Two lines below mark the span: the one containing "Switch to the 新闻 tab" and the one containing "Image resolution: width=766". Set down both, plus every line between, exactly as they stand, and nothing else.

### MATERIAL SHOWN
==================================================

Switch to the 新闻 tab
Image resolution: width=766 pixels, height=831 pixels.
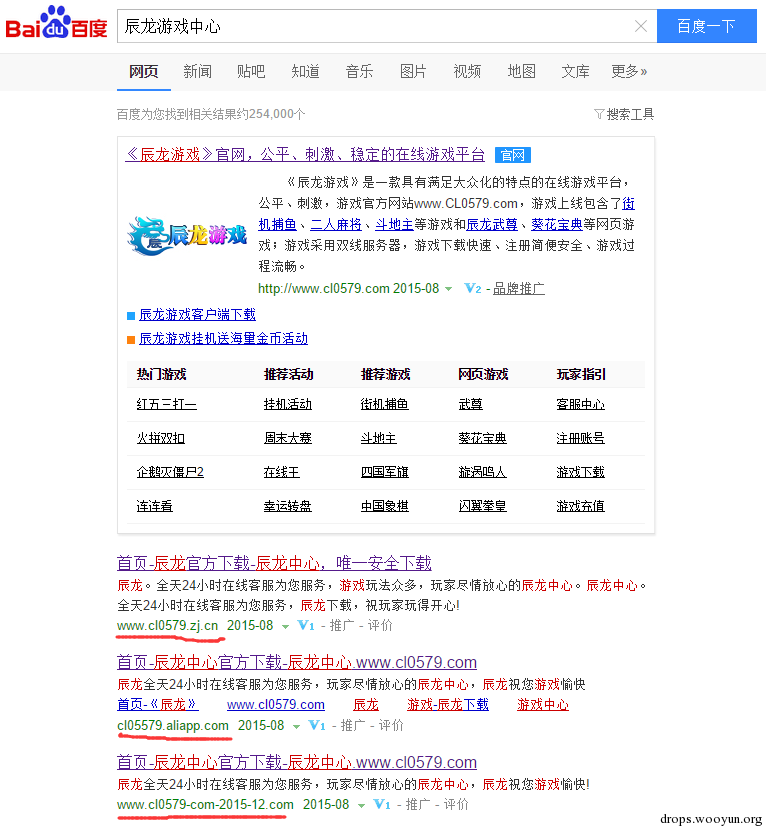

==================================================

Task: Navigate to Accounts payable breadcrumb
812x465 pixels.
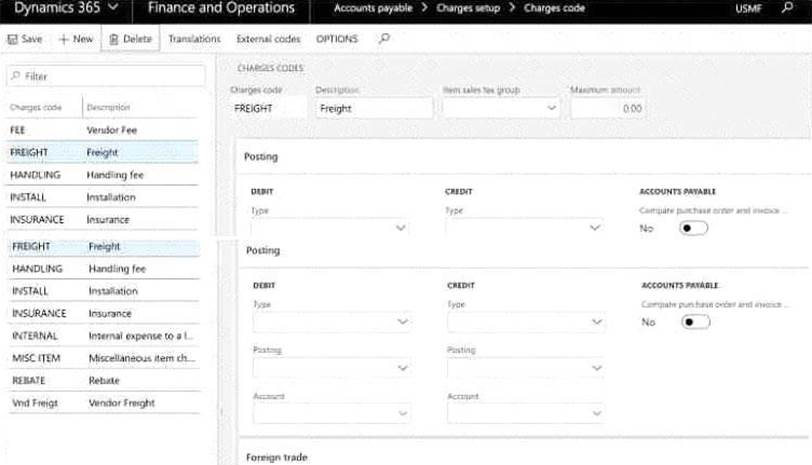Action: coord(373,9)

==================================================

### EXERCISE ANSWER
Switch to the 新闻 tab
Image resolution: width=766 pixels, height=831 pixels.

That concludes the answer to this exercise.